This week, researchers at Facebook and the University of Milan published a study which concludes that the degrees of separation between any two people in the world is no longer the famous six degrees of separation. We are actually more connected than ever. The number has been reduced to 4.7. The study, which measured how many friends people have on Facebook, found that the notion of six degrees of separation had been shrinking over the past three years at the same time as the dominant social network bumped up its userbase. The study itself is unique in itself, the researchers used the actual Facebook data, 721 million active users and a staggering 69 billion friendships among them. This is the largest social network study ever released.
This interests me on multiple levels. For instance, the research uses 10% of the global population. Well, mostly the western population. For instance, in the Soviet Union Facebook is not a large network. V-Kontakte is by far a bigger network. In the upcoming economy of China, QZone is one of the biggest networks with 500 million users. And growing. So yes, I would say that this is a larger study than the Milgram experiment, but to say that “we” as humans are closer together and “the world is smaller” sounds to me like a nice PR spin on this study. Not withstanding that this is an impressive study and will give a lot to talk about for the ccoming months. But let’s not forget there are more worlds than the Big Blue of Facebook.
This study also got me thinking how this changes social research. I am no expert on social research but from what I see on the Crossmedialab and some other studies, it is quite unique to have access to an entire Facebook population. Most researchers have to work with online or offline surveys, partial data and sometimes polluted data from different sources. Again, just a first observation, not a fact in itself. For the first time, researchers had access to the entire Facebook population. This reminds me of the first steps of working with a supercomputer in the sixties and seventies. To have access to these enormous calculating powers of the first servers, you’d had to make a reservations, have a specific timeslot where you could use the computer and do your calculations. To put things in perspective, I’d think that the smartphone you have in your pocket is more powerfull than those first supercomputers.

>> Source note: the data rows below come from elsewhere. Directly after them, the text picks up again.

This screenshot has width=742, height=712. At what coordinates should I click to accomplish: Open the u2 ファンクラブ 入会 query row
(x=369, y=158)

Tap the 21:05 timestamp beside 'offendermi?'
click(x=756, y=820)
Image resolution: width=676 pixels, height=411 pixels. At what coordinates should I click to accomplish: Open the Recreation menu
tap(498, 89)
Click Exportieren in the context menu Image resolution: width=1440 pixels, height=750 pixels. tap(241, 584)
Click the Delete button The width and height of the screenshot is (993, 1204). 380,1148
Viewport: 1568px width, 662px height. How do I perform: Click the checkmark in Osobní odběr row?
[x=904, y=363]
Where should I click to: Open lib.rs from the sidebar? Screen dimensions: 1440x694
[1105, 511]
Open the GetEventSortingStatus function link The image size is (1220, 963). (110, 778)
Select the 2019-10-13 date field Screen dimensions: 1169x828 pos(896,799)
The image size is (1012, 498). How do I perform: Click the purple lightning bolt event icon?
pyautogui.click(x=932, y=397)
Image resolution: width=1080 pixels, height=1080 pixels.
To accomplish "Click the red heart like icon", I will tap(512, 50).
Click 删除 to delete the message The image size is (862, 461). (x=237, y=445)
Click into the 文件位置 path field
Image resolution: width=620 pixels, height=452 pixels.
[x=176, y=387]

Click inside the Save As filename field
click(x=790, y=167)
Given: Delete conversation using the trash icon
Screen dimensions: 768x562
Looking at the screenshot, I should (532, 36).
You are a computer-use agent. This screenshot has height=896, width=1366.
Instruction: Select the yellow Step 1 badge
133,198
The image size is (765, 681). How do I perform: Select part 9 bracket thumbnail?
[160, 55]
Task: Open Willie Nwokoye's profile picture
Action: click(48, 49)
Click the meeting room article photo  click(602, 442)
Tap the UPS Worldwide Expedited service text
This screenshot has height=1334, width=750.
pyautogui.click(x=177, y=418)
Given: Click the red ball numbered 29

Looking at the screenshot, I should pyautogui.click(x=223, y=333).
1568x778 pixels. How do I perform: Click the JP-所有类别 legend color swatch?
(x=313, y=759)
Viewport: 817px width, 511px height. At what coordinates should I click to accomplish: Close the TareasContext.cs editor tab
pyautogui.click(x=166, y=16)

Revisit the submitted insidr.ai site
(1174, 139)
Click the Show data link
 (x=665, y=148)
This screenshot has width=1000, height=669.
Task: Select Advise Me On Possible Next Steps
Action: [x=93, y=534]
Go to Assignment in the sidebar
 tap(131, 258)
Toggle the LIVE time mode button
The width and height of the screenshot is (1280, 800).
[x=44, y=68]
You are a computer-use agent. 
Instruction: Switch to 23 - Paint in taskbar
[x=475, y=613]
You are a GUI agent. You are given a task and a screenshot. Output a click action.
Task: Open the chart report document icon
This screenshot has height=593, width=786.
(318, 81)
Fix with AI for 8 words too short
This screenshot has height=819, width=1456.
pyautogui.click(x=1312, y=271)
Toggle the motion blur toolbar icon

But this feels like the same first steps again. What if the creation, publication and distribution of API’s got simpler, more powerfull and perhaps more controllable? What if more people could use a larger dataset to do their research on because servers get more powerfull, data gets decentralized through torrent-technology, more people get creative with large datasets. What would this mean for social studies and the way we look at the world?
Interesting times! And where does this leave the famous internetgame Six degrees of Kevin Bacon?